On se croirait revenu à la fin des années 80. Non pas parce que je porte des baskets Reebok, des jeans Guess et des vestes Esprit ou que j’écoute Men at Work et Yes, mais parce que l’économie japonaise suscite beaucoup d’enthousiasme et que les marchés boursiers japonais ont fortement progressé au cours de la dernière année.1
Assistons-nous à une tendance éphémère ou à l’amorce d’une « renaissance japonaise »?
L'économie et les marchés boursiers japonais ont certes bénéficié des mesures de relance budgétaire et monétaire énergiques adoptées pendant la pandémie. Cependant, à mon avis, les bases ont été jetées il y a des années dans le cadre des politiques « Abenomiques », plan économique ambitieux mis sur pied il y a plus de dix ans par le défunt premier ministre Shinzo Abe.
Les « trois flèches » des politiques Abenomiques
Les politiques «Abenomiques» ont été conçues pour sortir l’économie japonaise d’une période de stagnation qui durait depuis des décennies. Le plan comportait trois initiatives clés, connues sous le nom de « trois flèches » :
- Relance budgétaire
- Politique monétaire très accommodante
- Réformes structurelles visant à améliorer la compétitivité et la croissance économiques.
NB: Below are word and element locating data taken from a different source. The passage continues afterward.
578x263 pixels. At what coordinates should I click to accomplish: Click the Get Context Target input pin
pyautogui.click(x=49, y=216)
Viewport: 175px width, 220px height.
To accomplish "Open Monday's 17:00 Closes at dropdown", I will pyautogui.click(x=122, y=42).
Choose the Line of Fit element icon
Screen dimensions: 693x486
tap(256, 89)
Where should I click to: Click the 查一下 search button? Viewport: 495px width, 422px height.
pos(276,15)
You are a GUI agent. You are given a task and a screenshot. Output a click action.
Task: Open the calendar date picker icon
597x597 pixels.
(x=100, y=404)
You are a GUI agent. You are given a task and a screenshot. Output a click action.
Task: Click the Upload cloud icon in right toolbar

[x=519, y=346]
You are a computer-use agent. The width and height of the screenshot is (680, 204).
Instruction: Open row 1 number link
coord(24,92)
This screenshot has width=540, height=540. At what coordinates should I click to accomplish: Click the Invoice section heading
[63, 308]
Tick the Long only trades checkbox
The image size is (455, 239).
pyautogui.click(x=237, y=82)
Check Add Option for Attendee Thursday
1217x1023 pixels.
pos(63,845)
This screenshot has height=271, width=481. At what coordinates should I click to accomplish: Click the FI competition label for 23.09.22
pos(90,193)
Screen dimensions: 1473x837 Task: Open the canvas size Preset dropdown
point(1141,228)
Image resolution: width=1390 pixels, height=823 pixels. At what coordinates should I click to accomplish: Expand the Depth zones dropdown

Ce plan était considéré comme une puissante combinaison de mesures susceptibles de permettre à l'économie japonaise d'éviter la déflation grâce à des mesures de relance monétaire et budgétaire, accompagnées de réformes structurelles destinées à améliorer la confiance et à rendre la croissance économique durable à plus long terme.
- La première flèche, celle de la relance budgétaire, se limitait à des dépenses publiques à partir de 2013. Il s’agissait notamment d’un vaste plan de dépenses en infrastructures, suivi peu après d’un plan de relance budgétaire additionnel.
- La deuxième flèche, celle de la politique monétaire très accommodante comprenait non seulement des taux d’intérêt extrêmement bas, mais aussi des achats d’actifs à grande échelle. Au Japon, les achats d'actifs à grande échelle ne se limitaient pas seulement à des mesures d’assouplissement quantitatif, c’est-à-dire que la Banque du Japon achetait des obligations d'État japonaises, ils comportaient aussi des mesures d’assouplissement qualitatif, en ce sens que la Banque du Japon investissait dans des actifs risqués tels que des fonds négociés en bourse d'actions japonaises. L'un des objectifs de cette flèche était d'inciter la population japonaise plus âgée à investir plutôt qu'à conserver ses actifs dans des comptes bancaires. Un autre objectif de cette flèche était d'affaiblir le yen et de soutenir la croissance des exportations.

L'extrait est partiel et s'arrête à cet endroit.